Only lines containing "computer" belong in the answer, each copied from the entries below.

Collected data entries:

"""

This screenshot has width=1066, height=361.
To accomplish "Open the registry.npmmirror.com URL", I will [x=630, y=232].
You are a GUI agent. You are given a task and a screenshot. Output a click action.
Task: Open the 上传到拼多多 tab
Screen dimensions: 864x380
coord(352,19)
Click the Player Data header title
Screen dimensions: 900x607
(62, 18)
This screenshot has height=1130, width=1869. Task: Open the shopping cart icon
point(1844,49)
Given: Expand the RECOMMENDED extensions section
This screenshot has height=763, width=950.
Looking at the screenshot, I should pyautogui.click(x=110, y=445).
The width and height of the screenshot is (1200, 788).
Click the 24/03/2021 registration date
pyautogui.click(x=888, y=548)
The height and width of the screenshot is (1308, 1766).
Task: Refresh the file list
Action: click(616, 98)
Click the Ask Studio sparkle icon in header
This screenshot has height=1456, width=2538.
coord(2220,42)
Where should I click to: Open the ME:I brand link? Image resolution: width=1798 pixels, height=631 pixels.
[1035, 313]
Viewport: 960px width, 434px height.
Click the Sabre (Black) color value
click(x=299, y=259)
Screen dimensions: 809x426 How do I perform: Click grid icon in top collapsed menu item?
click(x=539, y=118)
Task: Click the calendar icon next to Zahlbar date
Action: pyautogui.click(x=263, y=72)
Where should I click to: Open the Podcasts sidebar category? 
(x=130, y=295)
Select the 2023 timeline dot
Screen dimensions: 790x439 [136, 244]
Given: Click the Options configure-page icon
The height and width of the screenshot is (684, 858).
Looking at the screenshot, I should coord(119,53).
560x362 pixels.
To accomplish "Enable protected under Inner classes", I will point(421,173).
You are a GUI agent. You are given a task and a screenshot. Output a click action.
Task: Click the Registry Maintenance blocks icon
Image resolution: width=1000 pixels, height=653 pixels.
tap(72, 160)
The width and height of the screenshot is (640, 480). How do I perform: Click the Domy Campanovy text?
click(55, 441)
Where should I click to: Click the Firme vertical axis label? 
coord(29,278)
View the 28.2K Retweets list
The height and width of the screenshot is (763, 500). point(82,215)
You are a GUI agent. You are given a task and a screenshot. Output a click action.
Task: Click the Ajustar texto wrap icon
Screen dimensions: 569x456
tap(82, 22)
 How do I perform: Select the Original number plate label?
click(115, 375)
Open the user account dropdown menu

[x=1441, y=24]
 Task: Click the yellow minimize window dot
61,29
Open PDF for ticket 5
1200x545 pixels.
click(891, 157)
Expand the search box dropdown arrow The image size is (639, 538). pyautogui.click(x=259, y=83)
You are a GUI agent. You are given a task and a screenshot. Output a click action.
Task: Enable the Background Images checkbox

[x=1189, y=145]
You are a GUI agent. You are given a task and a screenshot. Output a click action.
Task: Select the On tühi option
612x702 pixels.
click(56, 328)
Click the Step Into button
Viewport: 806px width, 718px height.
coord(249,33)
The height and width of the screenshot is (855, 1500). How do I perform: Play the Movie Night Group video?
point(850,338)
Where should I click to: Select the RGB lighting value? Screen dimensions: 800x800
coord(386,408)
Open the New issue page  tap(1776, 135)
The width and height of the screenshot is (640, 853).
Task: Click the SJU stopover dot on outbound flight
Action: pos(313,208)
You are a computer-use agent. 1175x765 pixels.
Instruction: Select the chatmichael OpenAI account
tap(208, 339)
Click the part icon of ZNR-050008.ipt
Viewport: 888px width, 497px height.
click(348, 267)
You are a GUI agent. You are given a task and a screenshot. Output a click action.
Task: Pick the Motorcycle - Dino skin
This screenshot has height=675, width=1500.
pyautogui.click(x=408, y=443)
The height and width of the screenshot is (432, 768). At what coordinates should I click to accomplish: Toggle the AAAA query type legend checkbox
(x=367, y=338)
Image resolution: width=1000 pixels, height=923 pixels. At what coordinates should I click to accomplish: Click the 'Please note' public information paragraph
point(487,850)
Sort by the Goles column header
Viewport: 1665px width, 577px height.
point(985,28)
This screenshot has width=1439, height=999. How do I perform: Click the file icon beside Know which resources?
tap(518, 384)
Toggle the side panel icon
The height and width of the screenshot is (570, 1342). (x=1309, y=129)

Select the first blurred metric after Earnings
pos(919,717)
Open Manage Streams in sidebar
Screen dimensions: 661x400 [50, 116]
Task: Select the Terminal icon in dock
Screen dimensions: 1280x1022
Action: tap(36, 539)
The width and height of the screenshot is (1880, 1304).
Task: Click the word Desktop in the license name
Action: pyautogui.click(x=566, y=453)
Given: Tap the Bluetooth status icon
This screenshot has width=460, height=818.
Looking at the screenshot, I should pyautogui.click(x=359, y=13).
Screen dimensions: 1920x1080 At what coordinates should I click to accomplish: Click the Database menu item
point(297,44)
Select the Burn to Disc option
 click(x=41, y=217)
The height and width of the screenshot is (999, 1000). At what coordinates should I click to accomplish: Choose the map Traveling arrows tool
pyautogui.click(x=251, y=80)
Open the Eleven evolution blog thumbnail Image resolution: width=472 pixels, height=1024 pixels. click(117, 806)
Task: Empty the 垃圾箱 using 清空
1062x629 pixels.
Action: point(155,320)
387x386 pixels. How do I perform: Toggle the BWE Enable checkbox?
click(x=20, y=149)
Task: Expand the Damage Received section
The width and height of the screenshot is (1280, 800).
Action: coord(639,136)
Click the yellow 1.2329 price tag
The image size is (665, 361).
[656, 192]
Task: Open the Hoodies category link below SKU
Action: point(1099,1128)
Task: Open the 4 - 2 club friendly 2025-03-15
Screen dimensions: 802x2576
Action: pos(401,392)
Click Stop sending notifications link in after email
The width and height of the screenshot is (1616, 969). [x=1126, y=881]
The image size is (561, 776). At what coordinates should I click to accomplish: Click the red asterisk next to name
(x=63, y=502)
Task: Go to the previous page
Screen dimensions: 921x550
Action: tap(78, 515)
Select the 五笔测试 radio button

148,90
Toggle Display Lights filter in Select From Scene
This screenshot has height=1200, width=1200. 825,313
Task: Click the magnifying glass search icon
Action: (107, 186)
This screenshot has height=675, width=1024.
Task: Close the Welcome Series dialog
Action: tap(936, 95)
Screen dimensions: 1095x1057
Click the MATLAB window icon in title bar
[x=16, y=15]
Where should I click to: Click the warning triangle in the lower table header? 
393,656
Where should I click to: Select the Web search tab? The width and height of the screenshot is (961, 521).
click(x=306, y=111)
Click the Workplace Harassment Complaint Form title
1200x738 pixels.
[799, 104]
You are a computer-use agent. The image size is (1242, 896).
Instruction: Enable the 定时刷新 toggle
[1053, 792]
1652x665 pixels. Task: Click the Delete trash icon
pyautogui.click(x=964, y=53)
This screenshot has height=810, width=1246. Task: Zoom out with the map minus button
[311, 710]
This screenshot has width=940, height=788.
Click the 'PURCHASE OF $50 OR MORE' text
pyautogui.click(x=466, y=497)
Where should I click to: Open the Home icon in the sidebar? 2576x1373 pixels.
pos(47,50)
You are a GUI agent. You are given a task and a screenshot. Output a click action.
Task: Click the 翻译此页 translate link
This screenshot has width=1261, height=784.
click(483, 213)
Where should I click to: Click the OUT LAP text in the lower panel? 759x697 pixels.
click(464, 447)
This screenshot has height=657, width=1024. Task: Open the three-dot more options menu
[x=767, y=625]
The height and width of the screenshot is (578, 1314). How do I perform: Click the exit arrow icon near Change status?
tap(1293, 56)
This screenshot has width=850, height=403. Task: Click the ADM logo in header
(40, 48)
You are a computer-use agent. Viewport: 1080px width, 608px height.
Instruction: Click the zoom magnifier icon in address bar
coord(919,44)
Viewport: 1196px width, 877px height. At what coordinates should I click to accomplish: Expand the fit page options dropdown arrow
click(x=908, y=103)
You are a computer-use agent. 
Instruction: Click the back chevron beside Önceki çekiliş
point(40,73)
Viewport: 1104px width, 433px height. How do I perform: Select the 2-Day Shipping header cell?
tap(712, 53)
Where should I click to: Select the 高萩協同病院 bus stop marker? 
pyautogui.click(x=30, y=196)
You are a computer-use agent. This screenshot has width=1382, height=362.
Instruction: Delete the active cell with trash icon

"""

**Finished task:**
You are a computer-use agent. 1175x765 pixels.
You are a computer-use agent. The image size is (1242, 896).
You are a computer-use agent. Viewport: 1080px width, 608px height.
You are a computer-use agent. 
You are a computer-use agent. This screenshot has width=1382, height=362.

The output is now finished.